The verb hagiazo and the noun hagiasmos are related to each other. The English conveys the same relationship with “to sanctify” and “sanctification.” Sanctification refers to the process by which one eradicates evil from his life and incorporates righteousness into it. Thus, a saint is not only one who is set apart to Christ, but also is one who is living a morally pure life (not a sinlessly perfect life). Thus, the Hebrew writer said, “Pursue after peace with all men, and after the sanctification without which no one will see the Lord” (6:12). All of the passages which speak about the Christian’s separation from the world are relevant to this point. We cite only a few of them: 1 Jn. 2:15-17; Rom. 12:1-2; 2 Cor. 6:14-7:1; Tit. 2:11-14; 2 Tim. 2:22; Rom. 6:17-18. Thus, the second idea to be conveyed when Christians are called “saints” is that they are in the process of moving toward moral purity. This does not mean that they have already arrived at sinless perfection but that they are aiming for it. At this point, a couple of other passages become relevant.

The Process of Sanctification

Jesus said, “Sanctify them in the truth; Thy word is truth” (Jn. 17:17). In just what way is sanctification related to the word? Actually, the word of God is related to the process of being set apart and the process of moral purification. But, let us consider how this is done. A person is led to Christ through the teaching of the word of God (Jas. 1:21; 1 Pet. 1:22-23; Jn. 6:44-45). One learns of God’s will, believes it, and obeys it, causing him to become set apart to God.

The process of moral purification works in the same fashion. Consider what Paul said concerning the Scriptures in 2 Tim. 3:16,17. “All Scripture is inspired by God and profitable for teaching, for reproof, for correction, for training in righteousness; that the man of God may be adequate, equipped for every good work.” Notice some of the usages of Scripture: (1) Reproof.
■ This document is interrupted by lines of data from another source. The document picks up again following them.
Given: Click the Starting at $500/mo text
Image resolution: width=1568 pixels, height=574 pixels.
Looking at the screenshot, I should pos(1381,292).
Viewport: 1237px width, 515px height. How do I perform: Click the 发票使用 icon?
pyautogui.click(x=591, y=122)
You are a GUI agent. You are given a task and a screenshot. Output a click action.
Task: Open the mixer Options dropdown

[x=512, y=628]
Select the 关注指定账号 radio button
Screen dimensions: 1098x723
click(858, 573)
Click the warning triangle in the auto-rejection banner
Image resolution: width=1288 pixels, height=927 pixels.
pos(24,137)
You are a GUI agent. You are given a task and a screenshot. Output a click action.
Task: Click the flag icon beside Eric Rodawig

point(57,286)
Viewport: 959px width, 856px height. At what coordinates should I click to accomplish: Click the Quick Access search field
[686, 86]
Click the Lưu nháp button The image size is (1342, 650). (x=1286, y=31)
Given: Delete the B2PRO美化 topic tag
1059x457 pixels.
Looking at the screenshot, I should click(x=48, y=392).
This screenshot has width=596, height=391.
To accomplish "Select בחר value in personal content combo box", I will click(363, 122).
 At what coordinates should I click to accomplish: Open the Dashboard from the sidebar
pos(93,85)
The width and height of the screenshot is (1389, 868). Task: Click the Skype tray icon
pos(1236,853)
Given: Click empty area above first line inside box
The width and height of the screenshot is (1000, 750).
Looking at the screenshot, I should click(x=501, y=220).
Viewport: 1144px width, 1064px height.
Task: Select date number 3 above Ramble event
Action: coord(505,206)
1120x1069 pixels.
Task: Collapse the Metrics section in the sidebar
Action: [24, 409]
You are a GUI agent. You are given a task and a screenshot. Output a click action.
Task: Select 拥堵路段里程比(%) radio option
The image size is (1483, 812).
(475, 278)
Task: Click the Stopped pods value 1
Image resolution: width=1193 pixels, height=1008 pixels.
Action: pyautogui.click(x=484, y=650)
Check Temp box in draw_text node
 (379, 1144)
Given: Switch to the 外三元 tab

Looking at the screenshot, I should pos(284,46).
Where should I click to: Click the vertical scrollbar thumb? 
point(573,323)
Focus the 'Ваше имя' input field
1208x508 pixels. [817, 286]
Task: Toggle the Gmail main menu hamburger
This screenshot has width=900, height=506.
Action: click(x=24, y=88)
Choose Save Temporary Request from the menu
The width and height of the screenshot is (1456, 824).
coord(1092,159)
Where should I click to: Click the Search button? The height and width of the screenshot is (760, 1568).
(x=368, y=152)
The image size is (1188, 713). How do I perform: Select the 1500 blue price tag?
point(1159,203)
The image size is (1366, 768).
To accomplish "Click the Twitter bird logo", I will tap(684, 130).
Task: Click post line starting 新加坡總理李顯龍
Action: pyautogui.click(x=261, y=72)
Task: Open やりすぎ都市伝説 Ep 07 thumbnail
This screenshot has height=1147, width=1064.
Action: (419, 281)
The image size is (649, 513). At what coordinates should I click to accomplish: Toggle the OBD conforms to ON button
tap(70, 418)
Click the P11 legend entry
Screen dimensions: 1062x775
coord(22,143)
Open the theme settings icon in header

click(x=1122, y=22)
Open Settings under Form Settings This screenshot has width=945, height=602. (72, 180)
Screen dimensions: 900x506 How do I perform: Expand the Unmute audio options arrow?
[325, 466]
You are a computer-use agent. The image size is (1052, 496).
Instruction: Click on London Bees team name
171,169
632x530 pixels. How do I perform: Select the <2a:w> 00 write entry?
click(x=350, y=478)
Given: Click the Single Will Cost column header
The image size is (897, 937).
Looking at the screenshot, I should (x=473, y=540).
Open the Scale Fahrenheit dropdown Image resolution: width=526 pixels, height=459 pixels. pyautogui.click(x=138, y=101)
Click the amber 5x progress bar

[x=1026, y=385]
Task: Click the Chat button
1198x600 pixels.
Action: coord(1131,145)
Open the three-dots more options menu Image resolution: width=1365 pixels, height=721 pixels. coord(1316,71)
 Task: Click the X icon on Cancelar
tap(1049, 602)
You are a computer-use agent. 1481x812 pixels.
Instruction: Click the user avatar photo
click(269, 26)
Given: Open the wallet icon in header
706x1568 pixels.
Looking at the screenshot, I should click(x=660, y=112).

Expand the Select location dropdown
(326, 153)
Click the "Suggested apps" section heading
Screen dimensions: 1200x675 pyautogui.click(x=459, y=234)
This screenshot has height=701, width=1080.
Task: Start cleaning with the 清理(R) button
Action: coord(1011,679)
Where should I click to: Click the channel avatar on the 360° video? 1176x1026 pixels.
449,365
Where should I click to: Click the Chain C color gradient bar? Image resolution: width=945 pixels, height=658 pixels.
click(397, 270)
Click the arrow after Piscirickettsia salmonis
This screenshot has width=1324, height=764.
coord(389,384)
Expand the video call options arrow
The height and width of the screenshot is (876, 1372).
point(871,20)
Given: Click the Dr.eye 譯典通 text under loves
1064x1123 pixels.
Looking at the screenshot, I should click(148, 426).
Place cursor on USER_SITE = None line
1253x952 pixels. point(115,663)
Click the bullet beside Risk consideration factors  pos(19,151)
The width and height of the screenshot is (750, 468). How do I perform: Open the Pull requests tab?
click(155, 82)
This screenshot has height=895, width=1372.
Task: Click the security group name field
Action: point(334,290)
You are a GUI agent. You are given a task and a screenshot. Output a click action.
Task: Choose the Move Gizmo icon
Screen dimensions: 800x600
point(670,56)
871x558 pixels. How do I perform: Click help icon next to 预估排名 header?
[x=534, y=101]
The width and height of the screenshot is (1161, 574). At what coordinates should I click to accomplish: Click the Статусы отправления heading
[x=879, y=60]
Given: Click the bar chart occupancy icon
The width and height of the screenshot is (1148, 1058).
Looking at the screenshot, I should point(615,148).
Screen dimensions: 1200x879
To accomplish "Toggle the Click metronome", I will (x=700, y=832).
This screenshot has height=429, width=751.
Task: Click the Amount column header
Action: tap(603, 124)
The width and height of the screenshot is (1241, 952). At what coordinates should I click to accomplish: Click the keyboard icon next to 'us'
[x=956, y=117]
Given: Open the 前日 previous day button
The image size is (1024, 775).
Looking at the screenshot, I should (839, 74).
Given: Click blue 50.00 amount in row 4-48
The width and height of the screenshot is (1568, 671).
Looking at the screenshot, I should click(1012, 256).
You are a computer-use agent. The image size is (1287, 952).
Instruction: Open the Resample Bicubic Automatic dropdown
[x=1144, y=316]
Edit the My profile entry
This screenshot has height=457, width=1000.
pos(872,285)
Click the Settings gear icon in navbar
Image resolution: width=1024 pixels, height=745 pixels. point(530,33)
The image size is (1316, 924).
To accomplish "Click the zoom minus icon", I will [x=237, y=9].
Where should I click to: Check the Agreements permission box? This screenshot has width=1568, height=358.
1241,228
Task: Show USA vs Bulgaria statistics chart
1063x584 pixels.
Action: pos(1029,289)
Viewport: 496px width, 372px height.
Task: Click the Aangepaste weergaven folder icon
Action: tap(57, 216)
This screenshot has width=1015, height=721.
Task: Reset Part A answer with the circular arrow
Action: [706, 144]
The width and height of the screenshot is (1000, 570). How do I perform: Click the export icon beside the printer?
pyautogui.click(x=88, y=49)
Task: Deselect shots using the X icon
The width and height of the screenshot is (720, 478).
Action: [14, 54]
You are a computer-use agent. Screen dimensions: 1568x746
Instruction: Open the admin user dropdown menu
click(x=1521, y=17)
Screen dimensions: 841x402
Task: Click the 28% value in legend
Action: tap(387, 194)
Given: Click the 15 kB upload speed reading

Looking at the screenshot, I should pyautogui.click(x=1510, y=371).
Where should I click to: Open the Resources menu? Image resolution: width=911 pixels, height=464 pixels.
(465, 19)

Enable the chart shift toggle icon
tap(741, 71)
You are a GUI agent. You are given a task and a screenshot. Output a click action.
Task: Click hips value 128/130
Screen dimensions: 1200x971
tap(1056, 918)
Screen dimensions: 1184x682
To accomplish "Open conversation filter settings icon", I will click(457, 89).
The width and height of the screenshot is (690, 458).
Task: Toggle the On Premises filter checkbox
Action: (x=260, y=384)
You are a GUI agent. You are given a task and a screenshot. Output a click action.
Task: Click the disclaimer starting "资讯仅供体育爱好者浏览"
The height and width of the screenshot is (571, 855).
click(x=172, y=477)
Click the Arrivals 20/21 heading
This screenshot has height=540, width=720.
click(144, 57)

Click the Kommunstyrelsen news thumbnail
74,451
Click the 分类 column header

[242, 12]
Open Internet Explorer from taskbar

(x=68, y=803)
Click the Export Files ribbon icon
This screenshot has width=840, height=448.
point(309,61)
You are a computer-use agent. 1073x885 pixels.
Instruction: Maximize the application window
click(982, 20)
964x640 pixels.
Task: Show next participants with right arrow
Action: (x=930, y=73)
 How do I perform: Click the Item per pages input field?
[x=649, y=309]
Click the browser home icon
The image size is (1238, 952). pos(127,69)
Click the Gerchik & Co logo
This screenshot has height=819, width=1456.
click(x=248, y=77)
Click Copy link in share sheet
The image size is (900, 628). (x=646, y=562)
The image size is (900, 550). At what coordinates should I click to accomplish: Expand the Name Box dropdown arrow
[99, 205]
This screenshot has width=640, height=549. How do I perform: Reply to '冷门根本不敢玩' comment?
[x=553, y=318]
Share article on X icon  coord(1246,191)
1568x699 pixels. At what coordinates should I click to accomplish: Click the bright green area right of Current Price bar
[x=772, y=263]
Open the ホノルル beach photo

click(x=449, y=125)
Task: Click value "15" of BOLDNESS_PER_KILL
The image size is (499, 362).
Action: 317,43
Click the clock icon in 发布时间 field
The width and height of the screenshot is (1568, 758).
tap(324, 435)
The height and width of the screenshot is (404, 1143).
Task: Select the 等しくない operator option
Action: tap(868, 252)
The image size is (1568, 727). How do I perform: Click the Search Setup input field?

The idea is that the person is convicted of the sinfulness of his conduct. (2) Correction. Correction is the restoration to an upright state. Thus, the Scriptures do not leave a person convicted of sin, they straighten him up. (3) Instruction in Righteousness. Having demonstrated that the wrong manner of life must be corrected, the Scriptures also point the way to the right kind of living. The Scriptures do not stop with the “Thou shalt not’s;” they add the “Thou shalt’s.” Thus, the sanctification process is related to the Scriptures in this way. Through them we learn of our misconduct, the way to correct our lives, and the right way of life. Thus, the sanctification of the believer “is not vicarious, i.e., it cannot be transferred or imputed, it is an individual possession, built up, little by little, as the result of obedience to the Word of God, and of following the example of Christ” (W. E. Vine, op. cit.). Paul said, “But now having been freed from sin and enslaved to God, you derive your benefit, resulting in sanctification, and the outcome, eternal life” (Rom. 6:11).


Thus, the word saint is one of the most significant words applied to the Christian. It testifies to both the unique relationship sustained between him and God and his moral character. Needless to say, many who call themselves Christians are not reflecting the moral character of a saint. Such a person is self-deceived if he believes that he can walk in the ways of the world and sustain a right relationship to God. Since a Christian is sanctified and in the process of sanctification, he can be called a saint. Are you-a Christian?